Garmin's Biggest Problem? It's Hard To Pick Just One

Shares of Garmin Ltd. (NASDAQ: GRMN) were trading lower by 1.52 percent during Thursday's pre-market session after the company reported its second-quarter results on Wednesday.

Here is a summary of what Wall Street's top analysts are saying.

JPMorgan: No Catalyst, No Obvious Path To Growth

Paul Coster of JPMorgan commented in a note that Garmin's second-quarter results revealed growth and margin deceleration in its Fitness segment, PND (Personal Navigation Devices) saw double-digit declines, Aviation came in lower than expected while Marine surprised to the upside, but comps will only get tougher moving forward.

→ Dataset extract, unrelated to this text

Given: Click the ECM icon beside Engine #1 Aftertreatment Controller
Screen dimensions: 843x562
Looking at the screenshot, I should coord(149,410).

Coster said there are no immediate catalysts or paths to return to revenue growth that can support the stock. However, the analyst cautioned against shorting the stock given a net cash position of $12.77 per share, a 4.7 percent dividend yield and an active buyback program.

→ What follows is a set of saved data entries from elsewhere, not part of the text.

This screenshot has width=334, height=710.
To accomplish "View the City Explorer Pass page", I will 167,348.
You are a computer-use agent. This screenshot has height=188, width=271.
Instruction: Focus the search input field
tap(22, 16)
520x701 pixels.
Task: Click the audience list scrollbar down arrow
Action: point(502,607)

Shares were downgraded to Underweight from Neutral with a price target lowered to $40 from a previous $42.

Pacific Crest: ‘Challenging' Growth Prospects

Brad Erickson of Pacific Crest commented in a note that Garmin's poor results were mostly due to a weak performance in its Fitness division and currency headwinds. With that said, the analyst stated that the Fitness division should "improve sequentially," but the company's overall long-term outlook "appears unstable."

Erickson continued that the Fitness division has "its work cut out for itself" to offset declines in other divisions as the analyst estimated PND and Outdoor profits likely fell a combined 30 percent year-over-year in the quarter.

However, Erickson suggested that downside in Garmin's stock "appears limited" given the 4.8 percent dividend yield. Nevertheless, with concerns surrounding competition over the longer-term, it is difficult to see a period of meaningful growth.

Bottom line, Erickson stated that he needs to see more evidence of sustainable Fitness sell-through before he could become constructive on the stock.

Shares remain Sector Weight rated with no assigned price target.

DA Davidson: Revisit Shares In The High $30 Range

JB Groh of DA Davidson commented in a note that Garmin still maintains a "rock solid" balance sheet with zero debt and approximately $13 per share in cash and investments.

However, Groh noted that he is still "skeptical" of growth expectations in some of the company's segments. The analyst singled out the company's Automotive and Mobile segment that continued to show double-digit declines at a time when the market is becoming overcrowded with new feature-rich products that are competitive priced.

Groh concluded that he would "revisit" shares on a valuation basis in the high $30 price range as there would be "significant" yield support at that level.

Shares remain Neutral rated with a price target lowered to $48 (approximately 13 times FY16E EPS of $2.70 net of cash and investments) from a previous $50.